Could you rewrite the records from the start through the line with "click(608, 101)", changing "Where should I click to" to "Where do I click to" and leaving everything else as is? Please omit the pictures from your answer.
========================================
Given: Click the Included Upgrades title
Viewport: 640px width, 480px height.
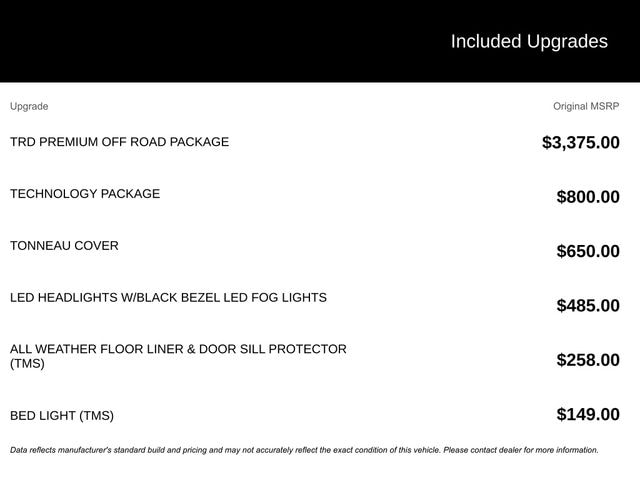Looking at the screenshot, I should pyautogui.click(x=528, y=41).
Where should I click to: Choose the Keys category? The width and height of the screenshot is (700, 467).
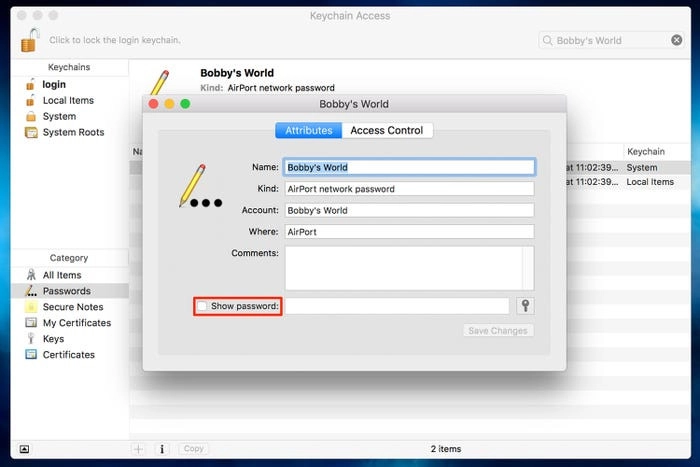[53, 339]
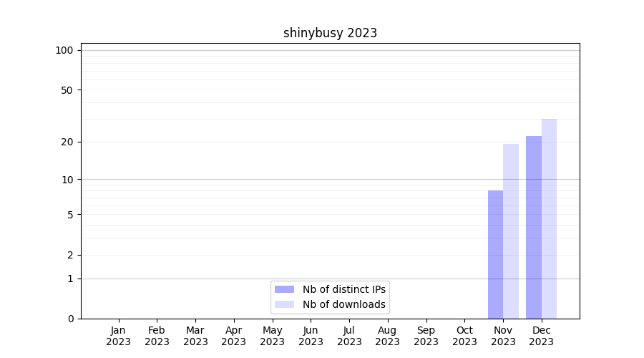Screen dimensions: 644x358
Task: Click the Oct 2023 x-axis label
Action: click(x=464, y=336)
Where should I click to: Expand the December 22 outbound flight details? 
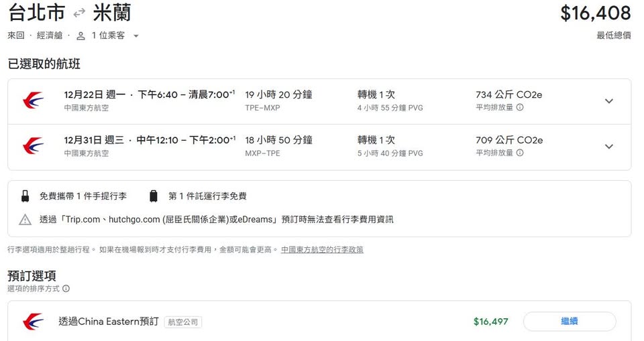click(608, 101)
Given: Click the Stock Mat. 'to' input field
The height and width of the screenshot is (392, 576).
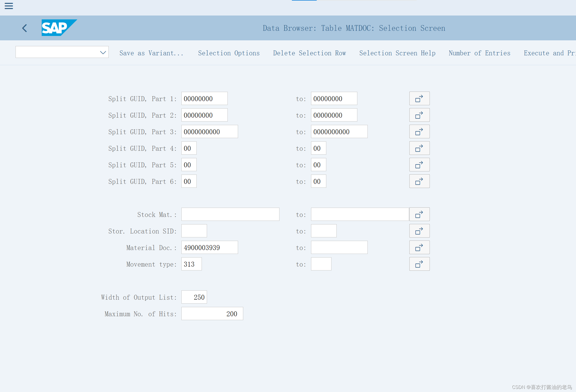Looking at the screenshot, I should coord(360,214).
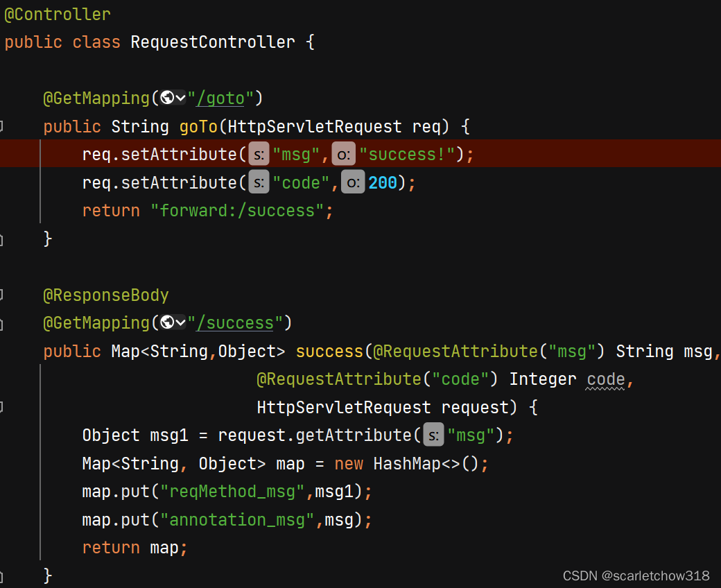Click the "s:" hint before the "code" string
The width and height of the screenshot is (721, 588).
pyautogui.click(x=258, y=182)
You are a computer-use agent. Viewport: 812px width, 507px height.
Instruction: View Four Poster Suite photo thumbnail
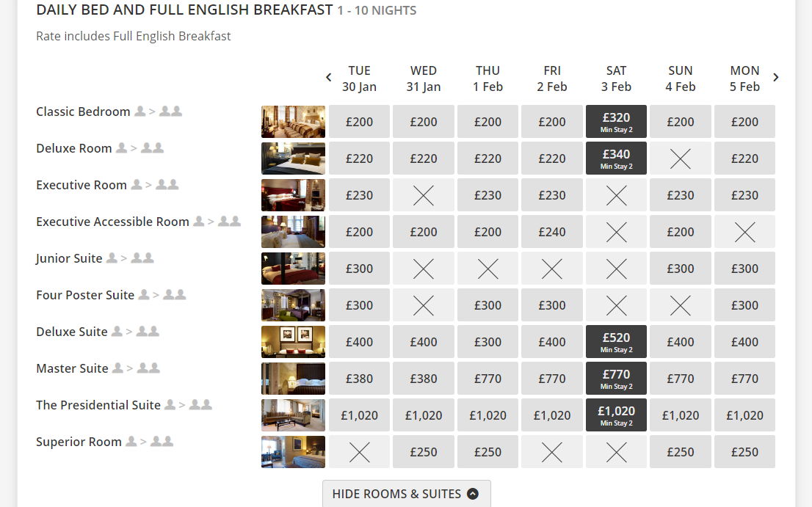tap(293, 305)
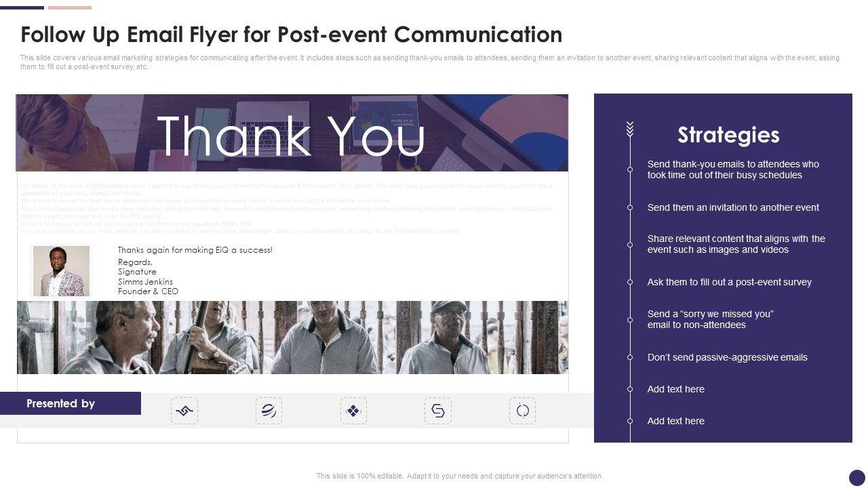Select the bullet beside 'Don't send passive-aggressive emails'
Image resolution: width=868 pixels, height=488 pixels.
pos(630,357)
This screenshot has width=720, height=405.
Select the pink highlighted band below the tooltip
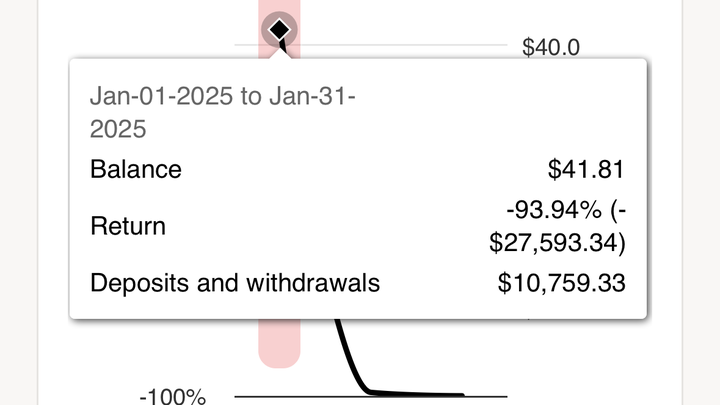tap(279, 343)
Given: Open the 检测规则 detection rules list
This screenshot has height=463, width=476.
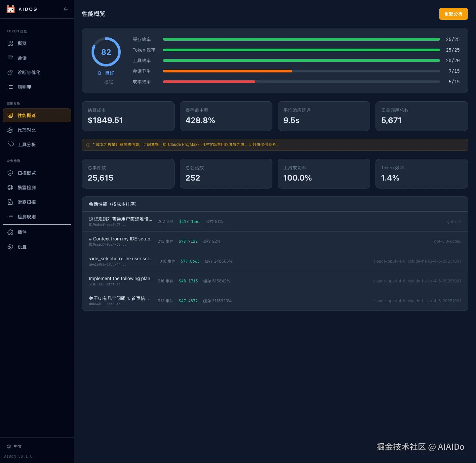Looking at the screenshot, I should pos(10,217).
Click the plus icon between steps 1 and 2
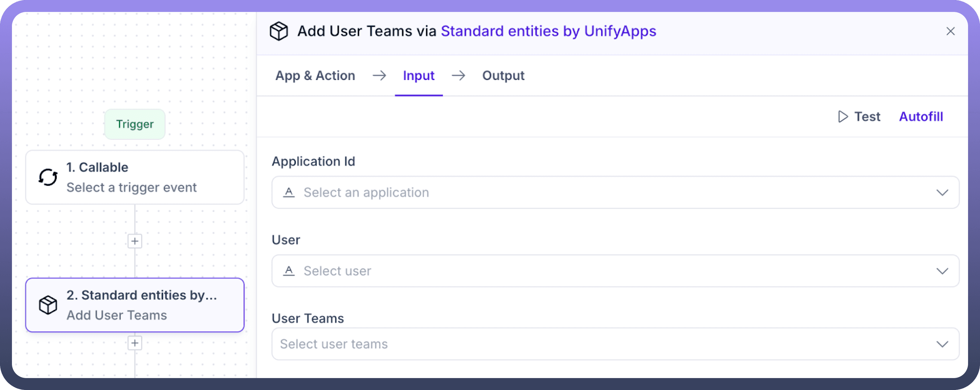 click(135, 241)
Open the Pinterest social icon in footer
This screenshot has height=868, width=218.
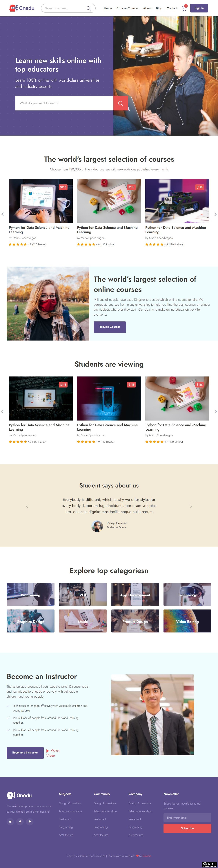tap(30, 822)
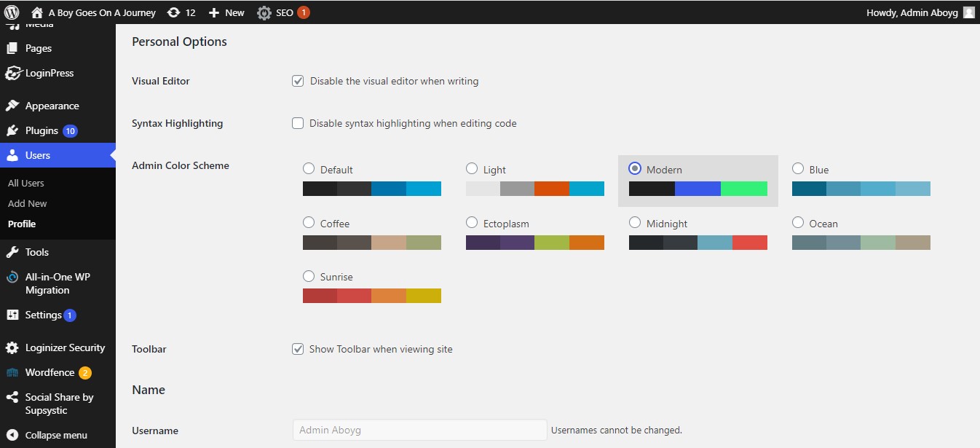Open the updates icon showing 12
The image size is (980, 448).
click(x=173, y=12)
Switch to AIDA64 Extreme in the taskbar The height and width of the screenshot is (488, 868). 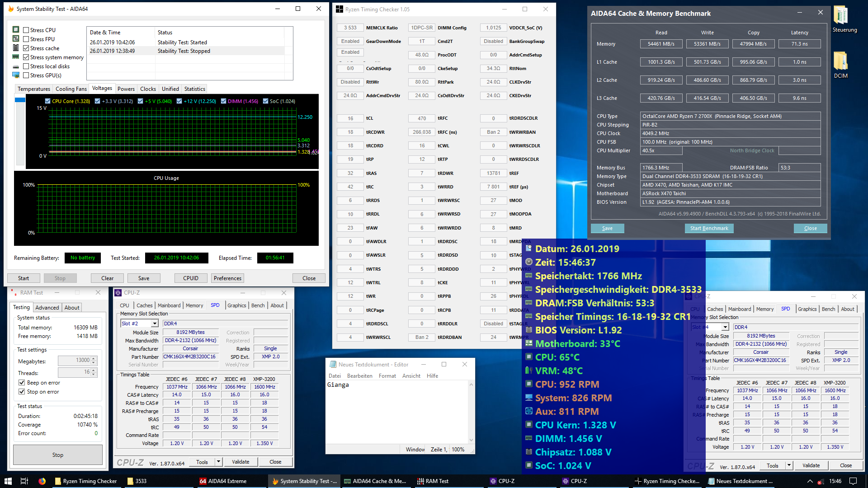223,481
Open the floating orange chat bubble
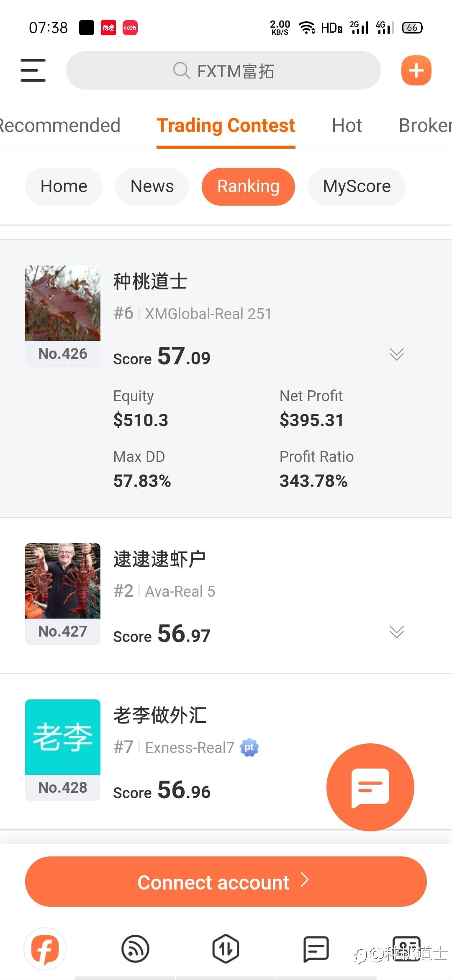Screen dimensions: 452x980 click(x=370, y=787)
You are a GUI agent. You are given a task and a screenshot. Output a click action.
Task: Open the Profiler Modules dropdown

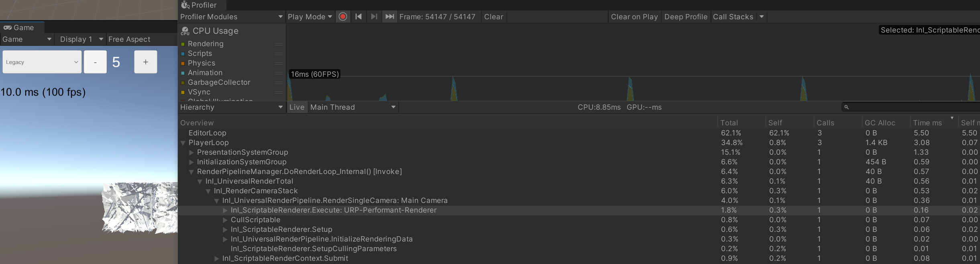click(231, 17)
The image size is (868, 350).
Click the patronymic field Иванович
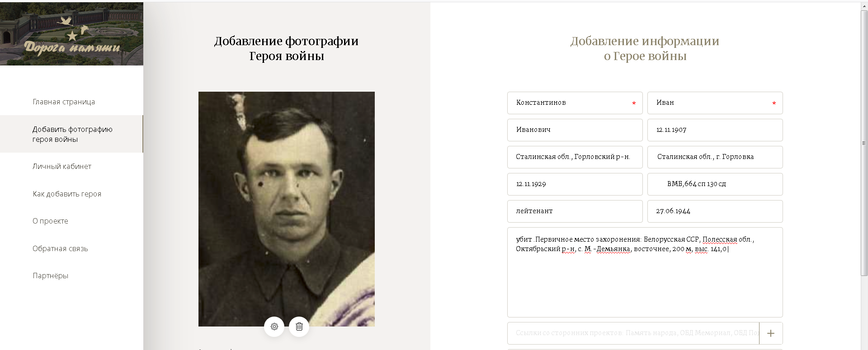[575, 130]
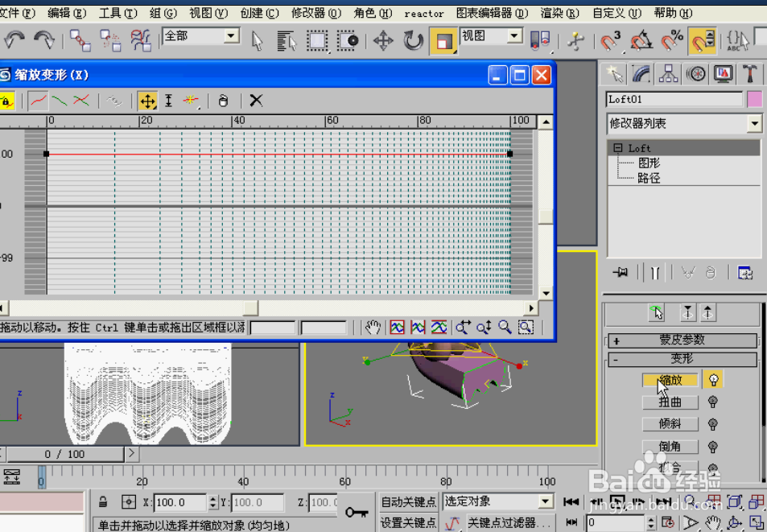This screenshot has width=767, height=532.
Task: Activate the pan hand tool in deformation window
Action: [373, 327]
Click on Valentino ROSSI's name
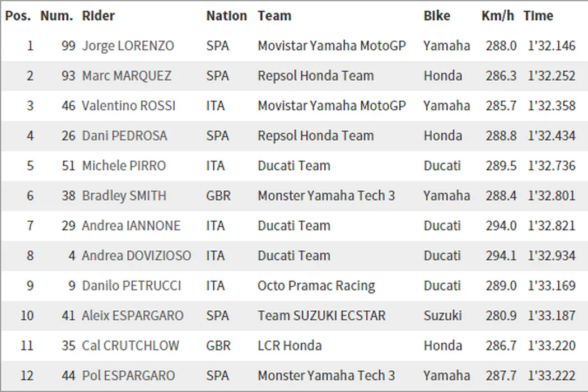588x392 pixels. (128, 106)
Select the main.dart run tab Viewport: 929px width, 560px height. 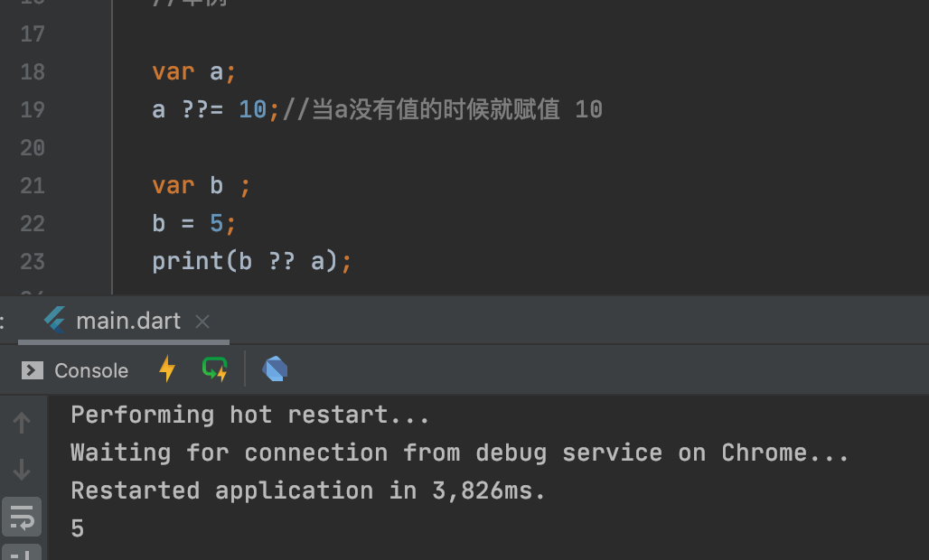tap(124, 322)
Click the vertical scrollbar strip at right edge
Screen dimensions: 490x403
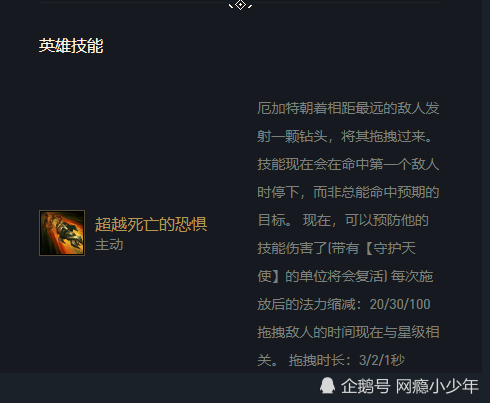[486, 187]
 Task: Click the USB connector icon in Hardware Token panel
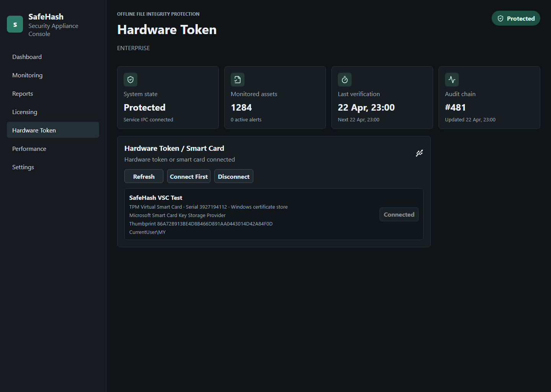pos(419,153)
========================================
> _Exercise solution_
Given: Click the Included Upgrades title
Viewport: 640px width, 480px height.
Looking at the screenshot, I should pyautogui.click(x=528, y=41).
Where do I click to: Choose the Keys category? The width and height of the screenshot is (700, 467).
[53, 339]
Screen dimensions: 644x358
Task: Click the Oct 2023 x-axis label
Action: click(x=464, y=336)
Where do I click to: Expand the December 22 outbound flight details? 
click(608, 101)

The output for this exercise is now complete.